▶ **Try it**: Every line below that includes the word "chevron" needs to be copied.

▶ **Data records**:
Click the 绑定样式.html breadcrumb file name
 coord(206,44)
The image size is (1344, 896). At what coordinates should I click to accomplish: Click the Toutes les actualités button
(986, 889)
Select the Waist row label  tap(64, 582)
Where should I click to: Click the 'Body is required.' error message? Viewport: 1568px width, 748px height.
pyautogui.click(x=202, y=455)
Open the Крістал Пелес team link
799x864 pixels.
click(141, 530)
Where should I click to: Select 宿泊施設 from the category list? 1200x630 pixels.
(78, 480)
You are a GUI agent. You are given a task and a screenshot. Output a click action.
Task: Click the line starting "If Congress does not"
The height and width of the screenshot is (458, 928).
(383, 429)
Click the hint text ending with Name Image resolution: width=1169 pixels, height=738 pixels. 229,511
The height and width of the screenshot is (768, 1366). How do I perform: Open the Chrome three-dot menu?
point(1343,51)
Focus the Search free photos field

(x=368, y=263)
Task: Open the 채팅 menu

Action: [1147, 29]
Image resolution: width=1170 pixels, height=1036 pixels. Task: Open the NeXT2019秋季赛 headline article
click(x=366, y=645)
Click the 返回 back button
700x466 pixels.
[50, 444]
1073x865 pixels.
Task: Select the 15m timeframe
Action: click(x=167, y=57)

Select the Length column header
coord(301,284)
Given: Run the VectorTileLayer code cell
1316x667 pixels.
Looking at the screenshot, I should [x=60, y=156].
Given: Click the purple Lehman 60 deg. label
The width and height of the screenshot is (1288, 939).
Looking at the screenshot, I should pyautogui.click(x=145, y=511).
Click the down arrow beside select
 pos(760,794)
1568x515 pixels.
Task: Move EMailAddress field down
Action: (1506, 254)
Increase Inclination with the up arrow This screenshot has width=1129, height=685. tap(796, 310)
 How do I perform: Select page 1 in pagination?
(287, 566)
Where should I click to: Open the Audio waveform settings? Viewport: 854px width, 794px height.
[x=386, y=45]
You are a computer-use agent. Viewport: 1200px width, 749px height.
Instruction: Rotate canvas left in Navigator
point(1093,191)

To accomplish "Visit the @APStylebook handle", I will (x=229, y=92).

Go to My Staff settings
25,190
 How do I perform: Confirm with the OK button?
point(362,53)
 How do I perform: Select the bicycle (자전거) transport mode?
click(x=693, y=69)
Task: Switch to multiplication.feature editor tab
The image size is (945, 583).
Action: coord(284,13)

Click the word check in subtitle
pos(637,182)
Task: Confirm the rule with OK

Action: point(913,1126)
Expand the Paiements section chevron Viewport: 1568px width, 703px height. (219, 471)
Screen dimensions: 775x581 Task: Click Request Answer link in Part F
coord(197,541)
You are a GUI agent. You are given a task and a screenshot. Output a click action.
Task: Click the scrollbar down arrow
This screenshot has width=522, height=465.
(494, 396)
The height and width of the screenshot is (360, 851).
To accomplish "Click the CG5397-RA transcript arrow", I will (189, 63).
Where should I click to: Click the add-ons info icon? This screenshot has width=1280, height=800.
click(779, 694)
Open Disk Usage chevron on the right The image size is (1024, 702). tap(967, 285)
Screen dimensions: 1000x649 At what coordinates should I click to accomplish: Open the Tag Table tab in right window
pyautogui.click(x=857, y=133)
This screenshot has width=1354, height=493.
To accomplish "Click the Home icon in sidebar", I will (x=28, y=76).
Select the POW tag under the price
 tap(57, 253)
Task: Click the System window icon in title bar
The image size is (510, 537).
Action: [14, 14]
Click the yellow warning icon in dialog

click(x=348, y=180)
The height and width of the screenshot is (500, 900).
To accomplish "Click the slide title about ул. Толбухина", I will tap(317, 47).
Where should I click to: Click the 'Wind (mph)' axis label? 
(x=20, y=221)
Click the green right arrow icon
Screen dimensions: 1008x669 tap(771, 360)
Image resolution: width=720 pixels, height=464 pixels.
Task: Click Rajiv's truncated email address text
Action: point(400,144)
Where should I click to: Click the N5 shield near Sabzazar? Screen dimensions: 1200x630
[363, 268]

▶ **Written answer**:
Expand the Paiements section chevron Viewport: 1568px width, 703px height. (219, 471)
Open Disk Usage chevron on the right The image size is (1024, 702). tap(967, 285)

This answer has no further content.